Exercise:
Recast the lines of the material as a JSON list of strings, one string per line and no blank lines, starting at the line that contains "Click the green morph dot beside Blend" and ending after the line that contains "(x=576, y=293)".

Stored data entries
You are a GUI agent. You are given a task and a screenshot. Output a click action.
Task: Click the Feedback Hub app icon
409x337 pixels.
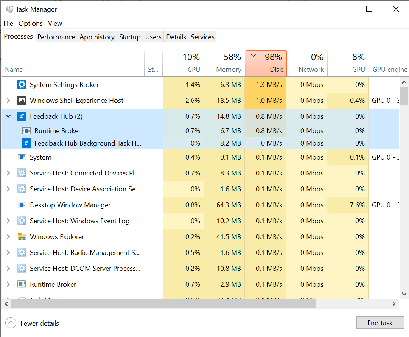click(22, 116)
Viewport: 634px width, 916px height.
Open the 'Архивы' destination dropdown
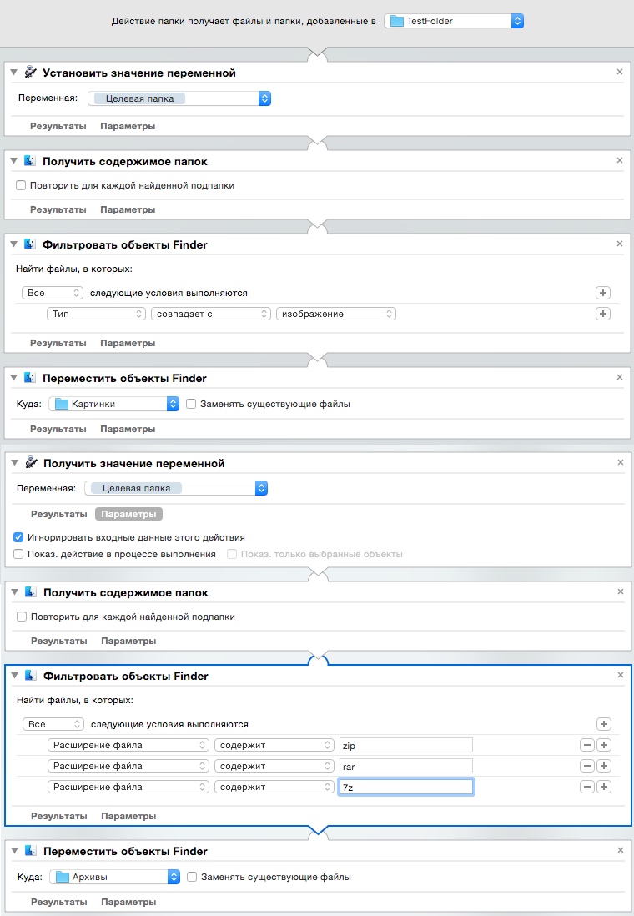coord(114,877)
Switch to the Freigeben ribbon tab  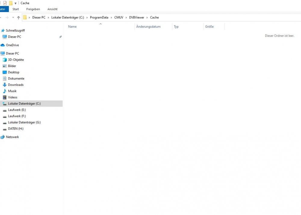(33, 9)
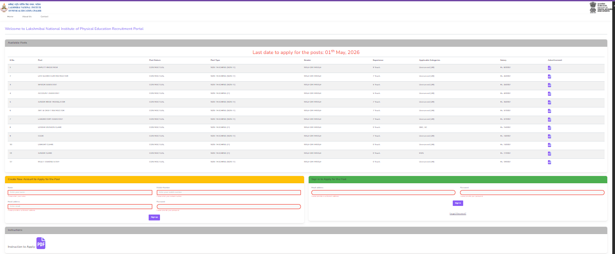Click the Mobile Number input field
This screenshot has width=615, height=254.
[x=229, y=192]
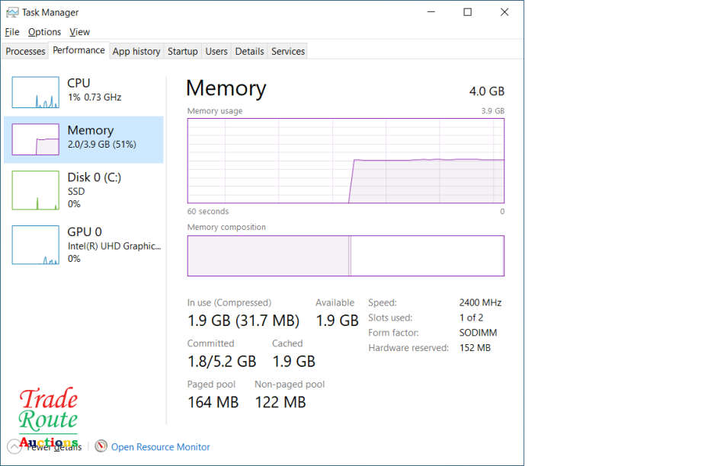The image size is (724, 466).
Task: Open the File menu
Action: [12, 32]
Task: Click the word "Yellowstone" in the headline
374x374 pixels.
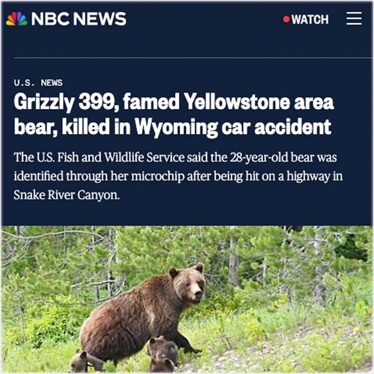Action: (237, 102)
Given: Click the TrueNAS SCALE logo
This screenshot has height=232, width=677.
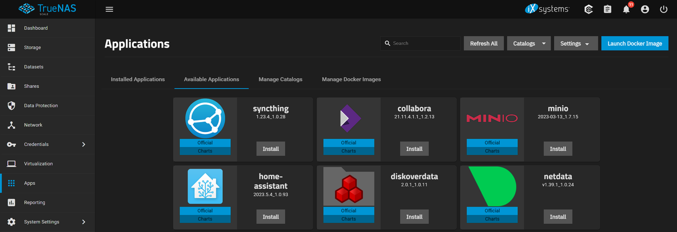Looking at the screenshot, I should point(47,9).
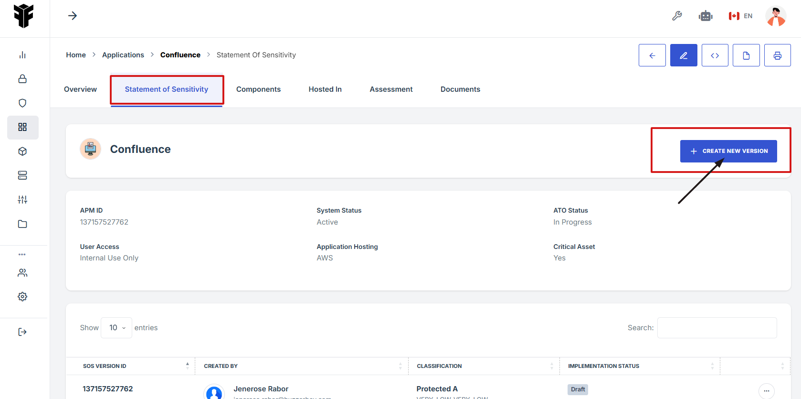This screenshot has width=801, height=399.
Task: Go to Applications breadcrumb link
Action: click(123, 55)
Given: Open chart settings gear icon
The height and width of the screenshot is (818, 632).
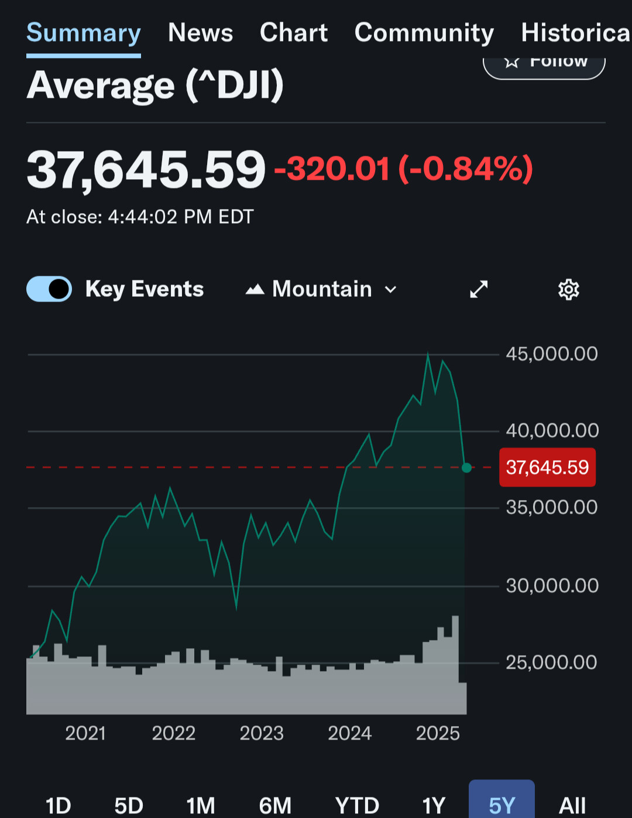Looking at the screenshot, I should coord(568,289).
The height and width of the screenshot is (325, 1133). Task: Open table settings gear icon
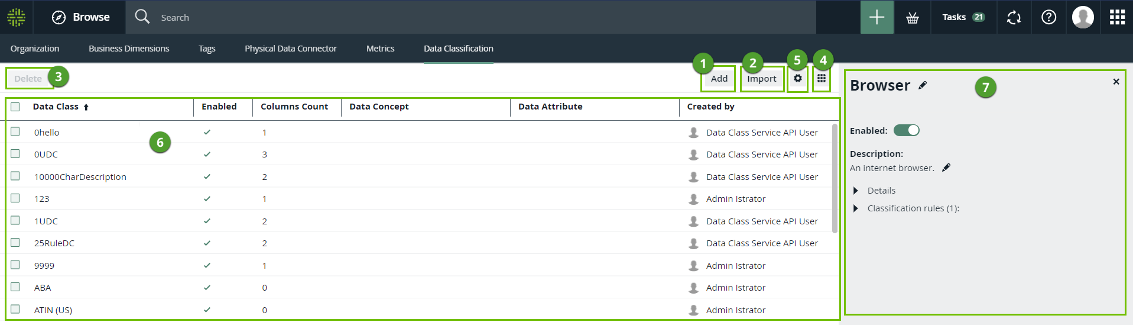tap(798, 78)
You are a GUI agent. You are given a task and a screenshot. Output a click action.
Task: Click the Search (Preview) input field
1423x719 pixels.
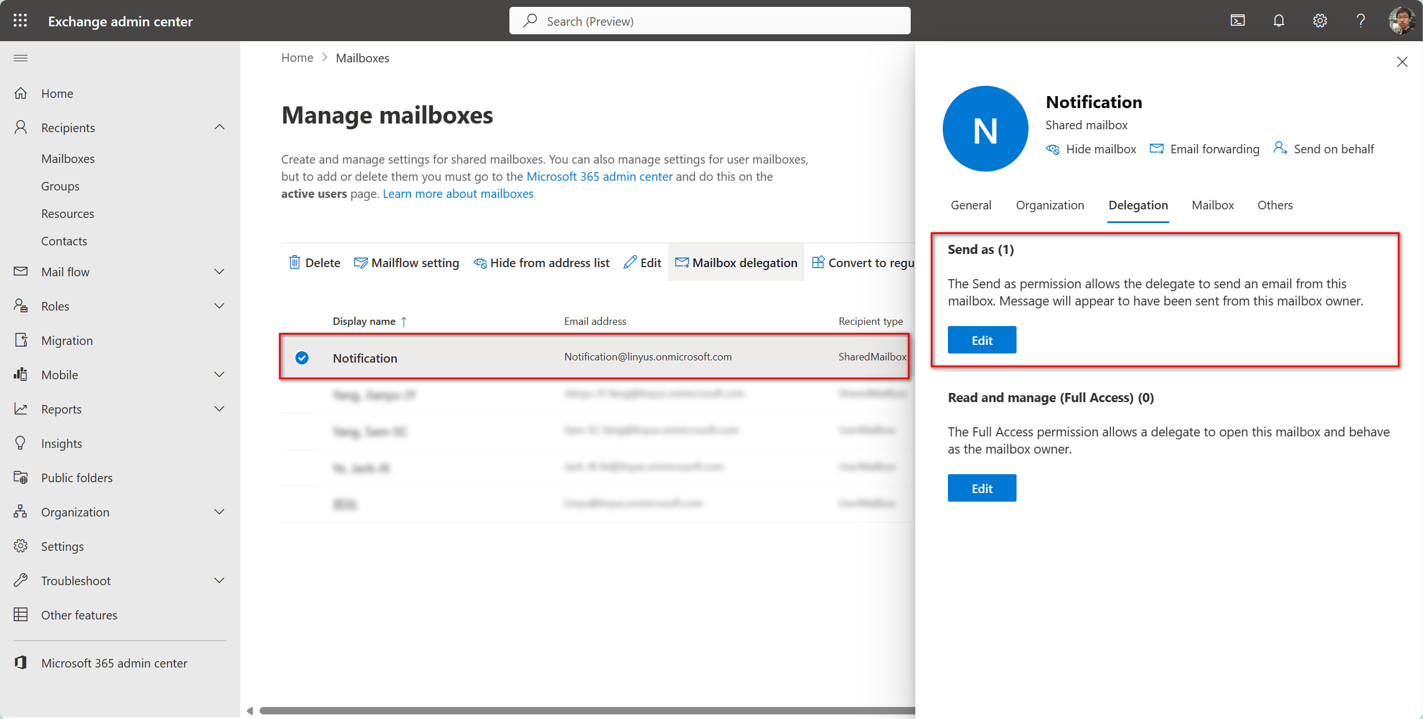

==

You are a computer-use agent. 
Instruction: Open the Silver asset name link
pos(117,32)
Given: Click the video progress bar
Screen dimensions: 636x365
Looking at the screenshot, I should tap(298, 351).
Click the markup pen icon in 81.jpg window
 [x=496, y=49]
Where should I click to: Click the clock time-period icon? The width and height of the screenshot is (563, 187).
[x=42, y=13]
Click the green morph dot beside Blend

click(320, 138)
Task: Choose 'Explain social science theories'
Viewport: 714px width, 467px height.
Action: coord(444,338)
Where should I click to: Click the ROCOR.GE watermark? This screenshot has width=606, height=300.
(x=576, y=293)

* * *

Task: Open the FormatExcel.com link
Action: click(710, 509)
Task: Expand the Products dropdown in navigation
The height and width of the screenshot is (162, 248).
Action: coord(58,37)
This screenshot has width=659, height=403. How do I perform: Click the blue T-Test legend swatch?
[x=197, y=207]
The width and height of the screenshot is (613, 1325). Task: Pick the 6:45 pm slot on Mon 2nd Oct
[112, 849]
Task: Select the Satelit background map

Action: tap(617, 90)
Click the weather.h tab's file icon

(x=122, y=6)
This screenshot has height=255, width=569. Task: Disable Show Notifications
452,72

Solution below:
[
  "Click the green morph dot beside Blend",
  "click(320, 138)",
  "Task: Choose 'Explain social science theories'",
  "Viewport: 714px width, 467px height.",
  "Action: coord(444,338)",
  "Where should I click to: Click the ROCOR.GE watermark? This screenshot has width=606, height=300.",
  "(x=576, y=293)"
]